Exercise aim => Reproduce, from the lines below, exactly the stretch that begins at the line containing "Task: Click the ID" and ends at the line containing "Open the image", both included.

Data for this task =>
# # # # #
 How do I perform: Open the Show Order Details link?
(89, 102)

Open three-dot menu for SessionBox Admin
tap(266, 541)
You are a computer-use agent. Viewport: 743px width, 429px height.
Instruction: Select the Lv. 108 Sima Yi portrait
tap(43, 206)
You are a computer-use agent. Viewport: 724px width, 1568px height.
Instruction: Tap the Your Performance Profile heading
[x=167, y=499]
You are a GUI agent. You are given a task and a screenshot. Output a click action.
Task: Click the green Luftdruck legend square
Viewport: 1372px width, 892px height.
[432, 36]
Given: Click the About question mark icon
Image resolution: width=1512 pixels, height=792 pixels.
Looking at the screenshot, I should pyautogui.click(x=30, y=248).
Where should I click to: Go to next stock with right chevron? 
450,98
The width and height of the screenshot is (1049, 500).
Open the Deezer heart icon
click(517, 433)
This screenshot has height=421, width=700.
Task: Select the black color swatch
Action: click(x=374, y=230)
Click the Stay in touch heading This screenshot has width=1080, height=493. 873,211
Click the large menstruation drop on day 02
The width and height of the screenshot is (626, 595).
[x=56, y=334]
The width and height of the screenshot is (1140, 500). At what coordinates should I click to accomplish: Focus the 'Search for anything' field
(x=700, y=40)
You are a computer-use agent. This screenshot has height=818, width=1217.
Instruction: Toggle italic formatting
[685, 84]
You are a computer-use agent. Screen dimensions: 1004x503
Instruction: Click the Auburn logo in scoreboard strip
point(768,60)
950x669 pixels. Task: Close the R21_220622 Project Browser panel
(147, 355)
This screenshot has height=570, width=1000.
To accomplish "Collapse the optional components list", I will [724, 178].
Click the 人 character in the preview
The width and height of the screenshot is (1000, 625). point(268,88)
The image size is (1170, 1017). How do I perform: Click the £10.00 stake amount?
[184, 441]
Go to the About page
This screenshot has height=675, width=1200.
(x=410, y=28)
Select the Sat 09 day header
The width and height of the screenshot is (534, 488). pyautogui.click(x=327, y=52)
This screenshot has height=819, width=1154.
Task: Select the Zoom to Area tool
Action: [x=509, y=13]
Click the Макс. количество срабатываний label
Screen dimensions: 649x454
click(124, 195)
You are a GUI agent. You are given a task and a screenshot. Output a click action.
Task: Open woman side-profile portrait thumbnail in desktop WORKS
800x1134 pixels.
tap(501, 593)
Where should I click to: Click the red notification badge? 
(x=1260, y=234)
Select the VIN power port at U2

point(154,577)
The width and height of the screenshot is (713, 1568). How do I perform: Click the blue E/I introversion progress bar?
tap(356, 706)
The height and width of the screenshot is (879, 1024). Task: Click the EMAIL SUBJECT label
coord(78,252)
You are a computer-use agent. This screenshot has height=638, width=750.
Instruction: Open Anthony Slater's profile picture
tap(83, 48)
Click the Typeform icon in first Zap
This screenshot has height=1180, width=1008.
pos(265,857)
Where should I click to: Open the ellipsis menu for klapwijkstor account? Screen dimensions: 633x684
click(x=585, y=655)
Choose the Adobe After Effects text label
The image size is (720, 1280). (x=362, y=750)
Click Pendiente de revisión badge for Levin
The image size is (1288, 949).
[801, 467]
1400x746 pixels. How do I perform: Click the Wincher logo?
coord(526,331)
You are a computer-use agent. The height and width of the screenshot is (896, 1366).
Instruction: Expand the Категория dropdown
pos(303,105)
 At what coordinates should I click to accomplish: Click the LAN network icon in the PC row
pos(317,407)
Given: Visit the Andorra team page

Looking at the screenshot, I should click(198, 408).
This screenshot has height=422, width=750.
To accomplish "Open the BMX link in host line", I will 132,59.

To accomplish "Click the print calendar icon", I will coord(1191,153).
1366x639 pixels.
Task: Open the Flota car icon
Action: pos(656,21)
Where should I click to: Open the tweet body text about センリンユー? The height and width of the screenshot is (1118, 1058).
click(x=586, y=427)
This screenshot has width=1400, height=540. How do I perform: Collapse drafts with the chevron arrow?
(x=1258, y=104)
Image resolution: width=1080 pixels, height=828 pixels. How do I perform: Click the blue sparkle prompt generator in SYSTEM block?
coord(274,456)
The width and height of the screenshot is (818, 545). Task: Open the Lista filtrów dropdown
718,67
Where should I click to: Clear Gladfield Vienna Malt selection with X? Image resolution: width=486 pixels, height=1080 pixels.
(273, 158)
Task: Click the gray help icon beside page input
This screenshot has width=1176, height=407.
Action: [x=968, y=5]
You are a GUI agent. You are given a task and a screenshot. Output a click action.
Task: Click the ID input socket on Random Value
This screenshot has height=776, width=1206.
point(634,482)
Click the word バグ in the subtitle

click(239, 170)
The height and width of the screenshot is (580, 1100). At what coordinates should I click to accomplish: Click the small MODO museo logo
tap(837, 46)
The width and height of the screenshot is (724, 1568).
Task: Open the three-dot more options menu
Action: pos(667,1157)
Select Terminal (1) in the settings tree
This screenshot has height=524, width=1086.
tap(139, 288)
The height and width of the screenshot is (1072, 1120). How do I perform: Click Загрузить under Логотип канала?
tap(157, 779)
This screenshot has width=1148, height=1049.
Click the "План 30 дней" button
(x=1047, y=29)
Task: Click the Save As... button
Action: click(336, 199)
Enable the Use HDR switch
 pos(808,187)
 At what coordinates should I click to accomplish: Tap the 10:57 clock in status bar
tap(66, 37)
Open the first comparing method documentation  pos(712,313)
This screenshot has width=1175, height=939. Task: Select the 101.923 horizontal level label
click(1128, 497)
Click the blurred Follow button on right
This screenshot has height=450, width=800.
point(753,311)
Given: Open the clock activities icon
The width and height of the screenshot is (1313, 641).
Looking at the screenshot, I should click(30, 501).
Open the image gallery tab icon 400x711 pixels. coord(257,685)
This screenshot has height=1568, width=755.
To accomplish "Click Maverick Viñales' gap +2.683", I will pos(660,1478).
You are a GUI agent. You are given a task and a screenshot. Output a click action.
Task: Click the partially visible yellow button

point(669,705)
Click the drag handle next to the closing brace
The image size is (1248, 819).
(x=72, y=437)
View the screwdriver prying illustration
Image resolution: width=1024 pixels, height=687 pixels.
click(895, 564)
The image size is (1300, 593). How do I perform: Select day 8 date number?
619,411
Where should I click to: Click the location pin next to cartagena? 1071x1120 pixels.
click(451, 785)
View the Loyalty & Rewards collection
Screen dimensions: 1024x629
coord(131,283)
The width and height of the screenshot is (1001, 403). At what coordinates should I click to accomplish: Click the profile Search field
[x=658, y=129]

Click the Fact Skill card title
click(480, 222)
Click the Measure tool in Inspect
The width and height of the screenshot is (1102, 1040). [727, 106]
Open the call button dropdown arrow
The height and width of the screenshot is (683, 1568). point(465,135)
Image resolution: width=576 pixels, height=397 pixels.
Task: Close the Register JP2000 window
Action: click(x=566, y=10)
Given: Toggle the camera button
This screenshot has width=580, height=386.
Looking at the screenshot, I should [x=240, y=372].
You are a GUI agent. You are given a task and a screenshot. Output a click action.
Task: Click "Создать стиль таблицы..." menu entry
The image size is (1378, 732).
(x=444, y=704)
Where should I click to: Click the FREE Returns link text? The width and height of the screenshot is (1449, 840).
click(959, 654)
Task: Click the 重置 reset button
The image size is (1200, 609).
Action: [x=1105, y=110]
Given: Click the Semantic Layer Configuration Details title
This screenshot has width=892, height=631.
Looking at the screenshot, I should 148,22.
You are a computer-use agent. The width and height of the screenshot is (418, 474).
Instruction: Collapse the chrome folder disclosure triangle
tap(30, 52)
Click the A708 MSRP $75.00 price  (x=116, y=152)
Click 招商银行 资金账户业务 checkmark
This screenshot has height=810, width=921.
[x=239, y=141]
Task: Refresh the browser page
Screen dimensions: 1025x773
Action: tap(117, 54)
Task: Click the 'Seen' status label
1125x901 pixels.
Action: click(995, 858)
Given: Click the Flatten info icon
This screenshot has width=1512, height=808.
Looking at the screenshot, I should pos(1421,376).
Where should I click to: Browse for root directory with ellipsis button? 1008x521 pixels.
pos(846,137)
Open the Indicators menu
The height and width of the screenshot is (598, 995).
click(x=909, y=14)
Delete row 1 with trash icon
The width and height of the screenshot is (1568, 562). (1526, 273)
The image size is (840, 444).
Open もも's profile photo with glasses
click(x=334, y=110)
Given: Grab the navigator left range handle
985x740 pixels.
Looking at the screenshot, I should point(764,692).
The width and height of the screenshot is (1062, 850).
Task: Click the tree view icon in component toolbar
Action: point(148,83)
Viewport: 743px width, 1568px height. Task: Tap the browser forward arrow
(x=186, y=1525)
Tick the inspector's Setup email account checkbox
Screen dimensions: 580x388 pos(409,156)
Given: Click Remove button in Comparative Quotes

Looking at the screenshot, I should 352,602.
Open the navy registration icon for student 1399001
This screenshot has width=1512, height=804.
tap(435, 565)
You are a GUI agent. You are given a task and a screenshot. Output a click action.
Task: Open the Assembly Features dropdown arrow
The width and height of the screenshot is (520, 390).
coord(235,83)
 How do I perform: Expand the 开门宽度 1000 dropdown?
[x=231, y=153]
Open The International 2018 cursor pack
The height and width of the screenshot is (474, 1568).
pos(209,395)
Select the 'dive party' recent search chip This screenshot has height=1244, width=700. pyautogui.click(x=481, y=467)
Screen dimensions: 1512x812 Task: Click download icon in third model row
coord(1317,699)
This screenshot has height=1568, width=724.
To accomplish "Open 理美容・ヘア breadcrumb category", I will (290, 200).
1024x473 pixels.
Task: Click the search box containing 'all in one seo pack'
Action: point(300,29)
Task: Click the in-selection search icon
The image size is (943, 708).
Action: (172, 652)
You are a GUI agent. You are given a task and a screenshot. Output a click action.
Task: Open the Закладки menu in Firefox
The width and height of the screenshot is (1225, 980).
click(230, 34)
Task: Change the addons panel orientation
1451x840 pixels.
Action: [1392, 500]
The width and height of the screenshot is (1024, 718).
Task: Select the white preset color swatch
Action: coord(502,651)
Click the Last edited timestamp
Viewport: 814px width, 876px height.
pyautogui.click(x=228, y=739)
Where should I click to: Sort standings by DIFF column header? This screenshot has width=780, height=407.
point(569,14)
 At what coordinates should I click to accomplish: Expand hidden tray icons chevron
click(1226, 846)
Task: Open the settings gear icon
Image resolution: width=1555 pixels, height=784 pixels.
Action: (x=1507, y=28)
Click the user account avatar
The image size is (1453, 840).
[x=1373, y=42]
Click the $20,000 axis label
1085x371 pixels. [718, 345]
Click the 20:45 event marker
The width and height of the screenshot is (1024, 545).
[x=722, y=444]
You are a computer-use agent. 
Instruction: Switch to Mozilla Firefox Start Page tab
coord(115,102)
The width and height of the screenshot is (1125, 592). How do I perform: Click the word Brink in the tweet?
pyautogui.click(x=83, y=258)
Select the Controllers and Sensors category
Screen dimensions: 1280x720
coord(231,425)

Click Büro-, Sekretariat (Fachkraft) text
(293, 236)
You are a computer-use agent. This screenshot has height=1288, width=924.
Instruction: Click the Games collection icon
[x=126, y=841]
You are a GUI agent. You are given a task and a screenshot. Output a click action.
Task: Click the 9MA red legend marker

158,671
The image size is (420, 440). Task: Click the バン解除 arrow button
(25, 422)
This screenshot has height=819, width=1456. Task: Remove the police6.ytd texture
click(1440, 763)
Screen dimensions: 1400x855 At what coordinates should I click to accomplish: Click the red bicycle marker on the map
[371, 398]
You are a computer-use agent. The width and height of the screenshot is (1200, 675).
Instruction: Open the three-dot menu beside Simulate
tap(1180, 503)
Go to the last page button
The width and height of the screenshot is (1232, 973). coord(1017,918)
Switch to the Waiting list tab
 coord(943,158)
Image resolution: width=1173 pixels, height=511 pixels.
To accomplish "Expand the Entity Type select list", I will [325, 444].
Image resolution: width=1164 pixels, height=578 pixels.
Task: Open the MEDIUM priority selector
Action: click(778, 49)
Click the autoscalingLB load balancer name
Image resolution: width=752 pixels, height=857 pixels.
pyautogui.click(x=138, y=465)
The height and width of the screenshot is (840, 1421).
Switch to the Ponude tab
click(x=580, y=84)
# # # # #
Task response =>
Task: Click the ID input socket on Random Value
This screenshot has height=776, width=1206.
point(634,482)
Click the word バグ in the subtitle

click(239, 170)
The height and width of the screenshot is (580, 1100). At what coordinates should I click to accomplish: Click the small MODO museo logo
tap(837, 46)
The width and height of the screenshot is (724, 1568).
Task: Open the three-dot more options menu
Action: pos(667,1157)
Select Terminal (1) in the settings tree
This screenshot has height=524, width=1086.
tap(139, 288)
The height and width of the screenshot is (1072, 1120). How do I perform: Click Загрузить under Логотип канала?
tap(157, 779)
This screenshot has width=1148, height=1049.
Click the "План 30 дней" button
(x=1047, y=29)
Task: Click the Save As... button
Action: click(336, 199)
Enable the Use HDR switch
 pos(808,187)
 At what coordinates should I click to accomplish: Tap the 10:57 clock in status bar
tap(66, 37)
Open the first comparing method documentation  pos(712,313)
This screenshot has width=1175, height=939. Task: Select the 101.923 horizontal level label
click(1128, 497)
Click the blurred Follow button on right
This screenshot has height=450, width=800.
point(753,311)
Given: Open the clock activities icon
The width and height of the screenshot is (1313, 641).
Looking at the screenshot, I should click(30, 501).
Open the image gallery tab icon 400x711 pixels. coord(257,685)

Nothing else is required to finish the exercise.